The provider of this service changed - see old profile

This service is now registered at a different address - see new profile


Inspection carried out on 5 November 2019

During a routine inspection

About the service

Kingston House is a supported living service. Kingston House is a collection of 30 self-contained flats with an adjoining central communal area for people to access. At the time of the inspection the service was providing personal care to eight people all of whom had learning disabilities.

Not everyone who used the service received personal care, CQC only inspects where people receive personal care. Personal care is support related to personal hygiene and eating. Where they do we also consider any wider social care provided.

The service has been developed and designed in line with the principles and values that underpin Registering the Right Support and other best practice guidance. This ensures that people who use the service can live as full a life as possible and achieve the best possible outcomes. The principles reflect the need for people to live meaningful lives that include control, choice, and independence.

People’s experience of using this service and what we found

People were consulted regarding the development of their care, through reviews and surveys. The manager had implemented a new quality assurance system to better identify where improvements in care delivery are needed.

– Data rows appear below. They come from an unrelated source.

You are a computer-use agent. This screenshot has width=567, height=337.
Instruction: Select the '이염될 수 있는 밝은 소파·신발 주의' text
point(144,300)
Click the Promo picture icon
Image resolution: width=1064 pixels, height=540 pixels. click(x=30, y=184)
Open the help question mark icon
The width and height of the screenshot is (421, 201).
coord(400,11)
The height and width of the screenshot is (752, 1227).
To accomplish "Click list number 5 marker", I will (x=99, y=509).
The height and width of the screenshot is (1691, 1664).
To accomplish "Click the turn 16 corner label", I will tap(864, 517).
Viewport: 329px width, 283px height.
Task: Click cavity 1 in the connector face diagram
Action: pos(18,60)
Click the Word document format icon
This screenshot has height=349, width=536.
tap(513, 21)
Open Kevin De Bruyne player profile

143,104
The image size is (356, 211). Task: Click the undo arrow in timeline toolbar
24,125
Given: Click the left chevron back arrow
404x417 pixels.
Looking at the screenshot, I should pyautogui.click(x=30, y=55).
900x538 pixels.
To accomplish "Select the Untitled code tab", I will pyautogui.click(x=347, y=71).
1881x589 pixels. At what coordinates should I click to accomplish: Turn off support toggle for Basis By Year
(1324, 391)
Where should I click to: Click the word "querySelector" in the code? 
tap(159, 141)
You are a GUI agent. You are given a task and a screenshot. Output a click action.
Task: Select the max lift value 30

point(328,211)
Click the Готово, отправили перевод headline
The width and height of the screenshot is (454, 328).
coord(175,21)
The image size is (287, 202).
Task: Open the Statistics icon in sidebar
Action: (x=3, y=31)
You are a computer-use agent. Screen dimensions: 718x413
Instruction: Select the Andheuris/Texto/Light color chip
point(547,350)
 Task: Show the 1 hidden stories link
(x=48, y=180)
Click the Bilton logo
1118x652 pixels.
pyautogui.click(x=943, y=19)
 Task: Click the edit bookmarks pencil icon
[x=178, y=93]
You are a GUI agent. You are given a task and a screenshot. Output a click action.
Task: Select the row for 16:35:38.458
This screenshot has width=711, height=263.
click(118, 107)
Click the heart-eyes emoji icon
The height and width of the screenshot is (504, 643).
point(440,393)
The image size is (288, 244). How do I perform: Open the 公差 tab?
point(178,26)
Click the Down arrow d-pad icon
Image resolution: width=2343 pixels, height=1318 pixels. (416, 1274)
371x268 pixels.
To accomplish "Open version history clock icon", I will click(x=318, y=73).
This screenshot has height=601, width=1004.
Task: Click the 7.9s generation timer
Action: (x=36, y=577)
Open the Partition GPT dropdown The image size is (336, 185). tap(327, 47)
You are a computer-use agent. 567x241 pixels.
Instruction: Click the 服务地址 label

The manager told us they were working to develop a more open culture. The staff had a good level of training and were equipped to meet the needs of people using the service.

We found the care delivery was person-centred including involvement from people using the service. Communication was promoted to ensure people were able to effectively communicate and become involved in their care. The service promoted the maintenance and development of relationships of people with others of importance to them.

Professionals and relatives of people using the service told us people were safe. The service ensured staff were recruited safely and there were sufficient numbers of staff supporting people. The service managed risk in a proactive manner while allowing people using the service to continue with new experiences.

People were supported to have maximum choice and control of their lives and staff supported support them in the least restrictive way possible and in their best interests; the policies and systems in the service supported this practice.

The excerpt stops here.